Por el contrario, reclamaciones manejables y mejores datos de ingeniería podrían atraer a más aseguradoras. Una mayor capacidad externa permitiría a las cautivas retener capas específicas en lugar de absorber carteras amplias.
Estas señales se irán perfilando a medida que más campus de IA pasen de la construcción a la operación. Esa transición desplaza la atención del riesgo de finalización al tiempo de actividad, la concentración de activos y las obligaciones de servicio posteriores.
Para los desarrolladores, la tarea inmediata consiste en mapear las dependencias antes de elegir una estructura de financiación. Energía, refrigeración, fibra, equipos, contratistas y contratos con clientes deben integrarse en un único modelo de exposición.
Para los compradores empresariales de IA, el seguro de infraestructura no es una cuestión administrativa remota. Puede afectar a la continuidad del servicio, los recursos de recuperación y la estabilidad financiera de proveedores críticos.
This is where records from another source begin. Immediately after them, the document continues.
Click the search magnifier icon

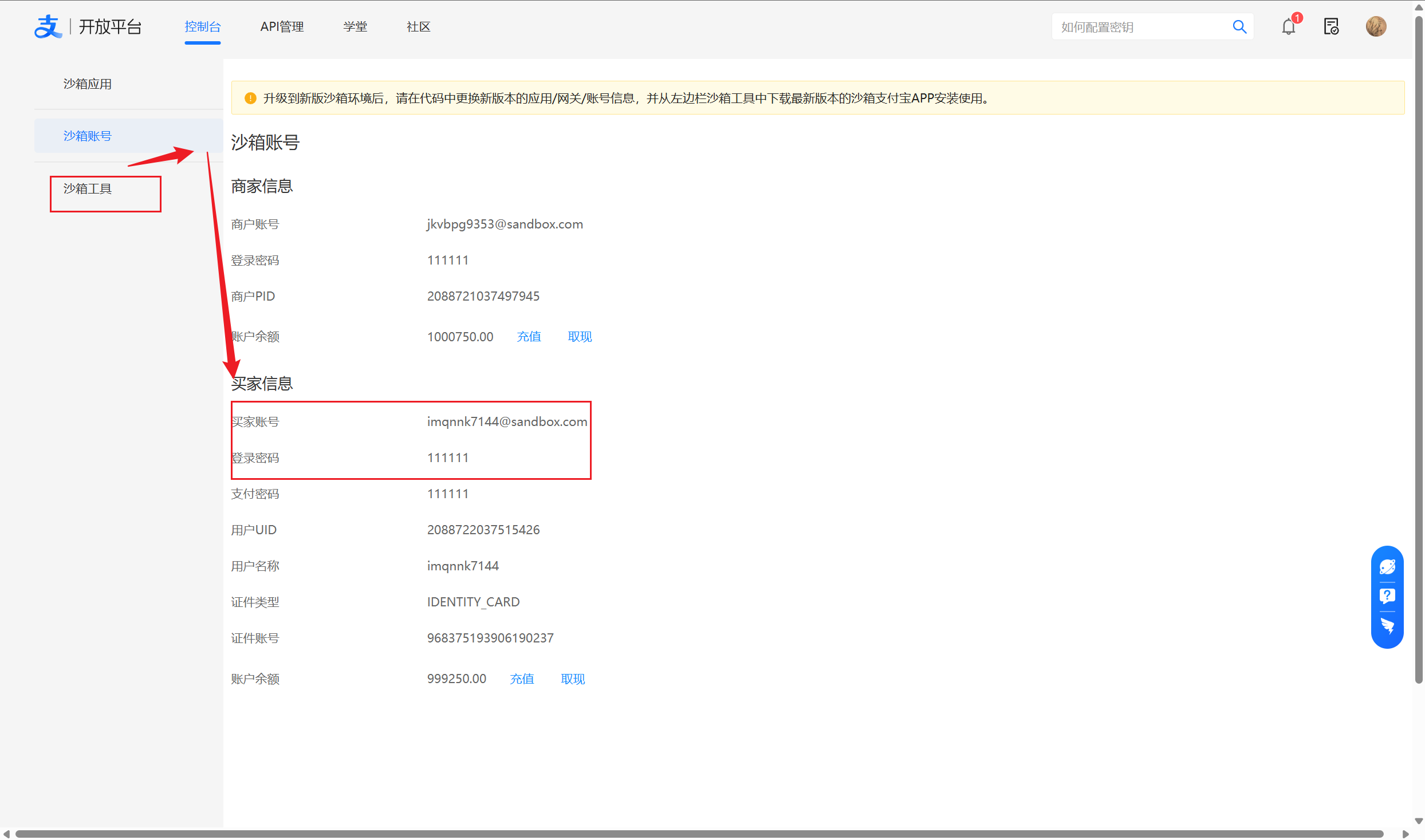(x=1239, y=27)
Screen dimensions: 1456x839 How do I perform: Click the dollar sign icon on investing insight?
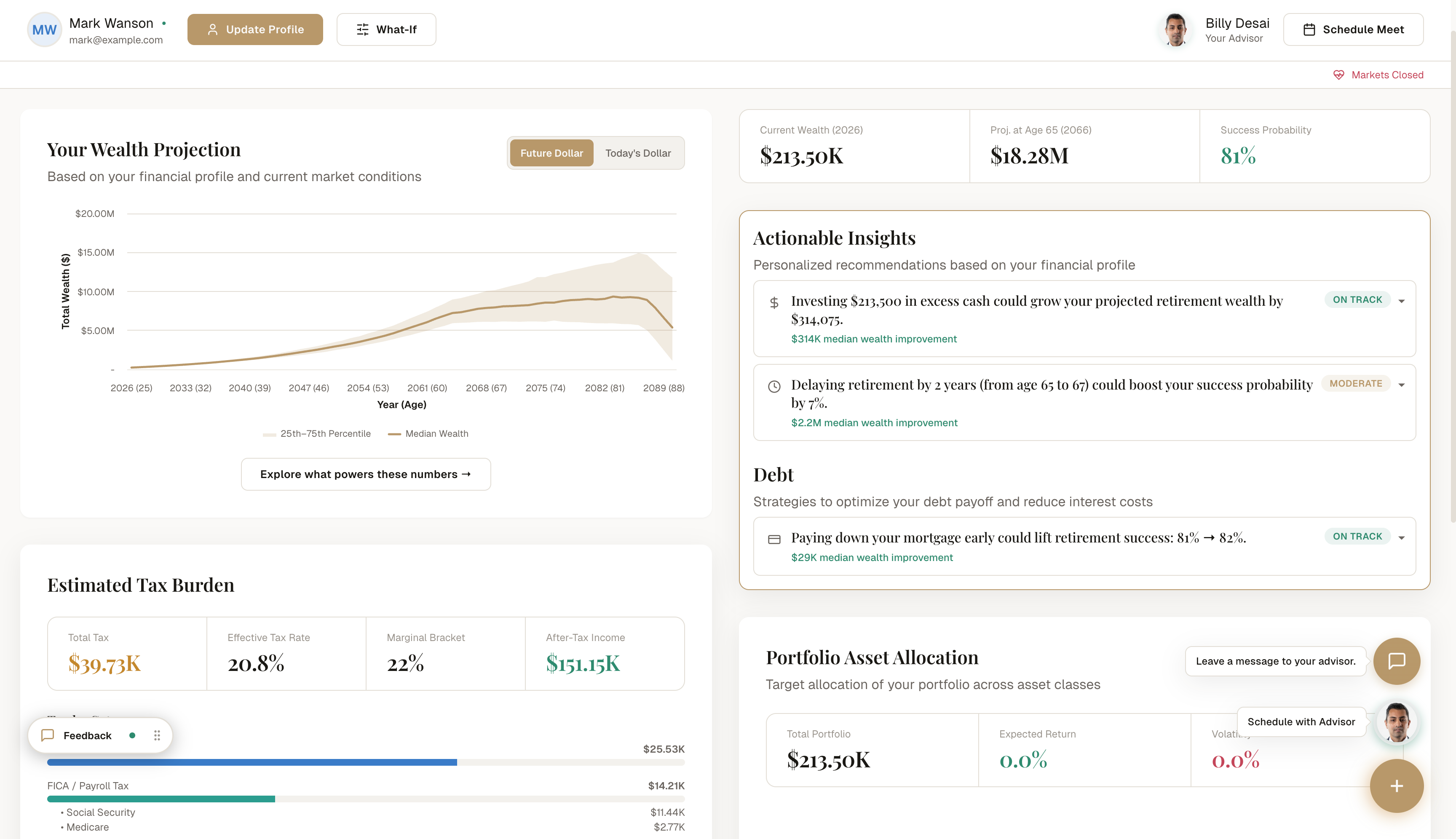(774, 302)
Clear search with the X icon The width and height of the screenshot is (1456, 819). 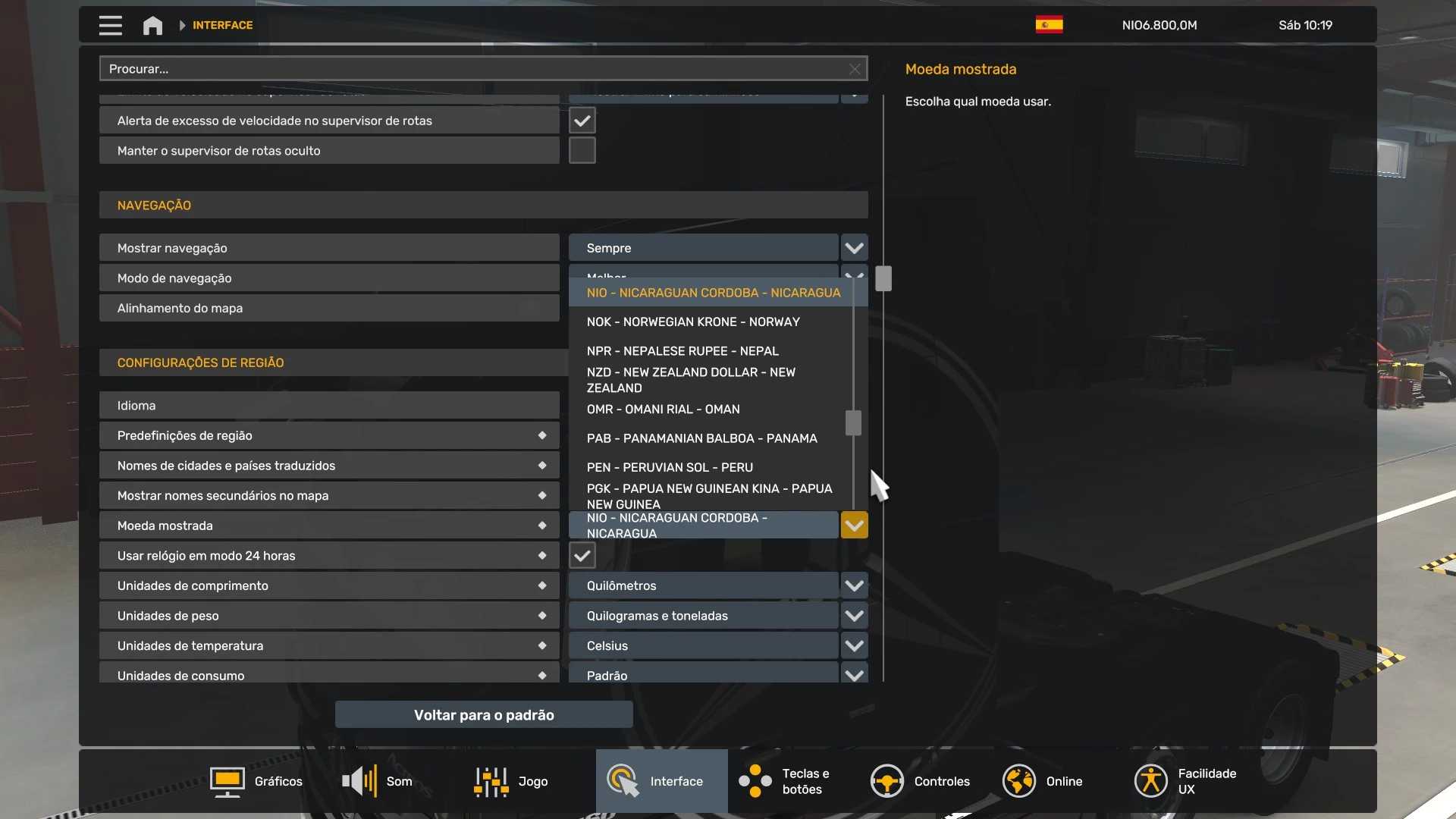coord(855,69)
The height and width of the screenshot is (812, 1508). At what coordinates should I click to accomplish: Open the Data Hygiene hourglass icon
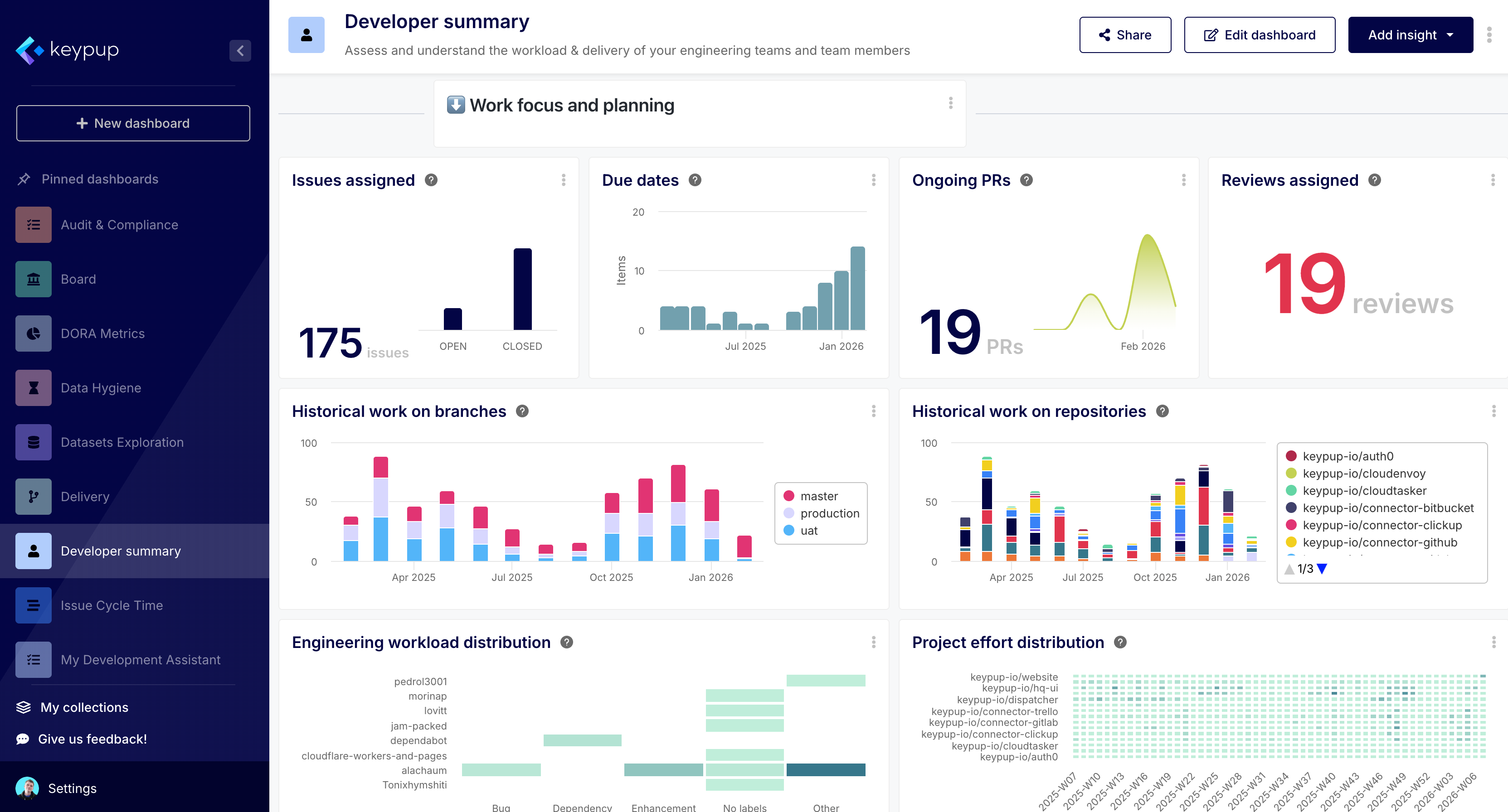pyautogui.click(x=34, y=388)
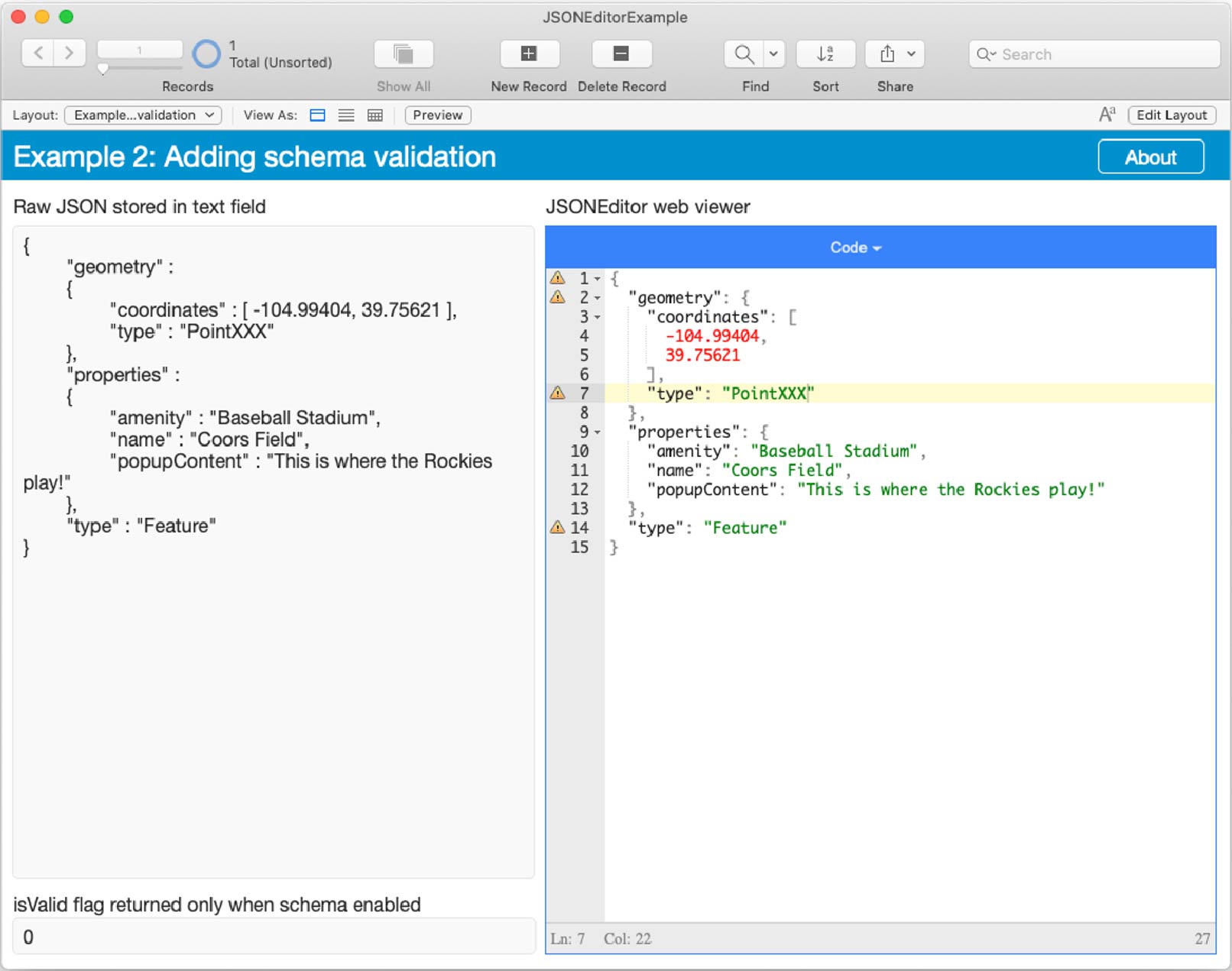Open text formatting with the Aa icon
This screenshot has width=1232, height=971.
[1106, 115]
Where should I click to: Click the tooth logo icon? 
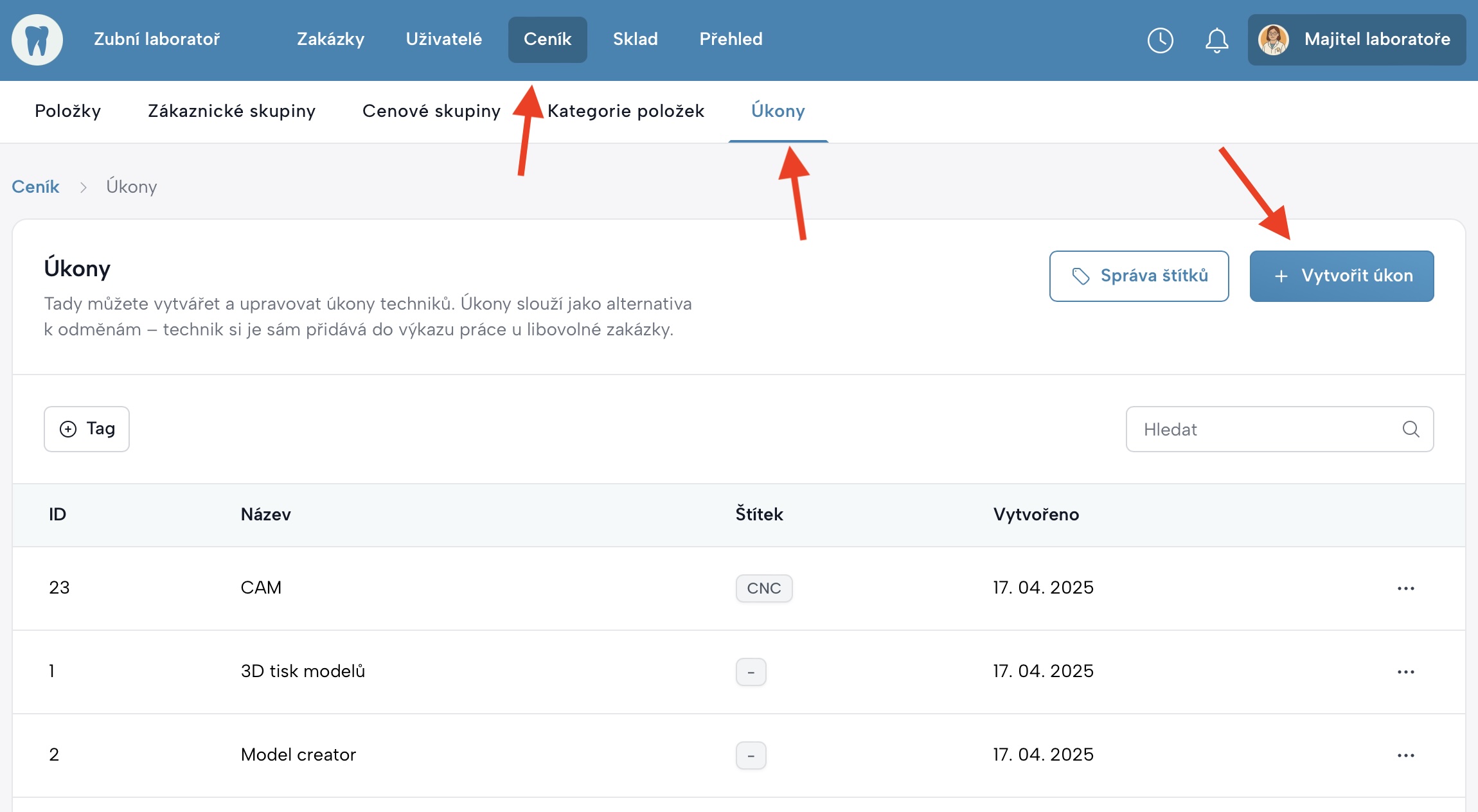tap(37, 40)
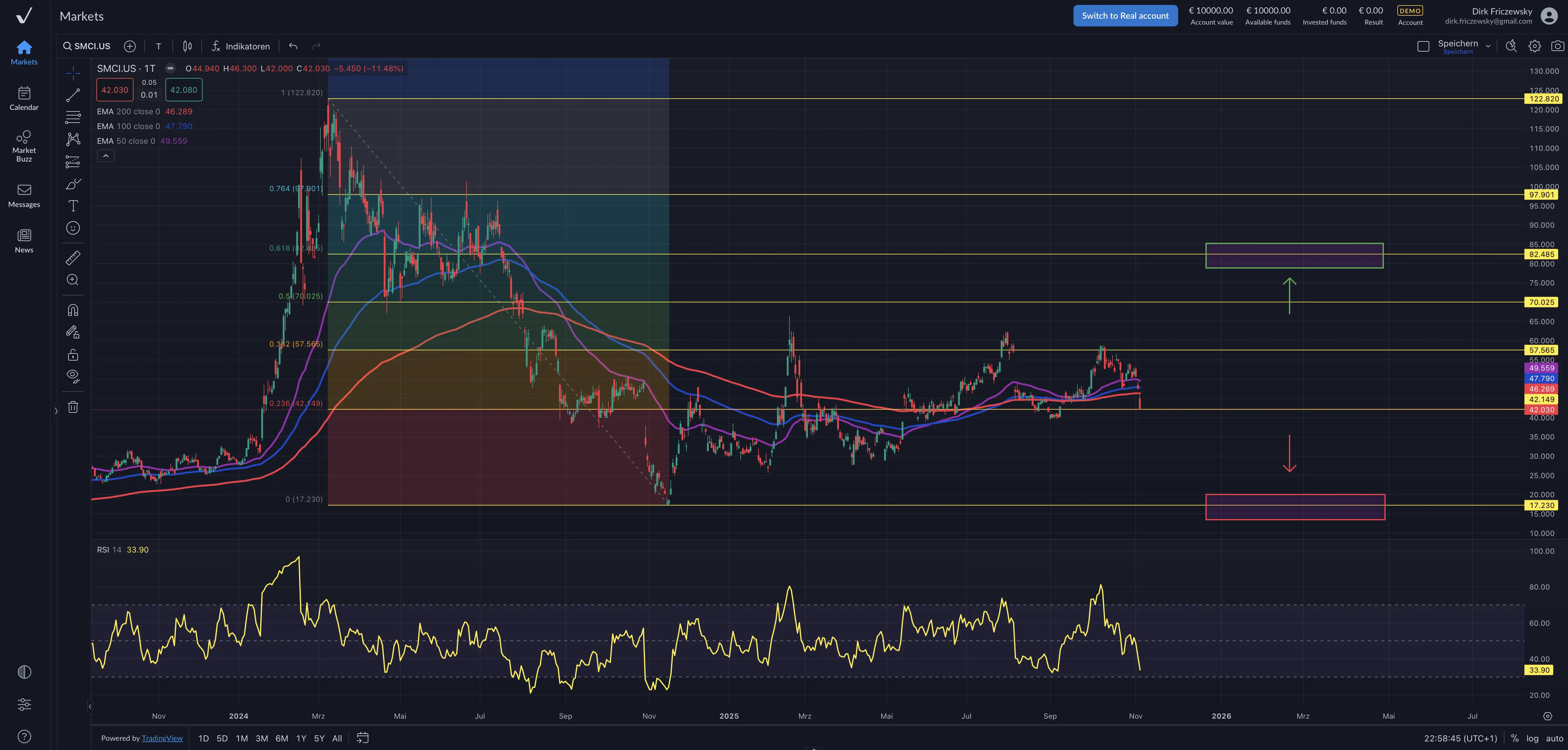Toggle drawings visibility with eye icon
Viewport: 1568px width, 750px height.
click(x=73, y=376)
Los equipos de compras deberían preguntar a los proveedores cómo gestionan los riesgos de concentración e interrupción. No necesitan documentos confidenciales de pólizas, pero sí respuestas creíbles sobre resiliencia.
Los inversores deberían vigilar si los operadores retienen pérdidas cada vez mayores mediante cautivas mientras mantienen un gasto de capital agresivo. Ambas actividades recurren a los recursos financieros de la empresa matriz.
Los reguladores deberán evaluar si el capital de las cautivas y el reaseguro siguen siendo adecuados a medida que aumentan los valores de las instalaciones. También deberán considerar riesgos que atraviesan fronteras estatales y nacionales.
Es probable que los seguros cautivos para centros de datos de IA de Marsh crezcan porque el problema subyacente de capacidad ya es visible. La pregunta decisiva es si ese crecimiento genera una protección más sólida o simplemente reubica la exposición.
Los propietarios cuentan ahora con más formas de financiar el riesgo, incluidas las cautivas, los mercados comerciales, el reaseguro y el capital alternativo. Los programas duraderos combinarán esas herramientas con controles de ingeniería y pruebas de estrés honestas.
A medida que abra la próxima generación de campus, observe dónde sitúan los operadores sus mayores capas de pérdidas. Esa decisión mostrará si las cautivas respaldan al seguro externo o lo sustituyen discretamente.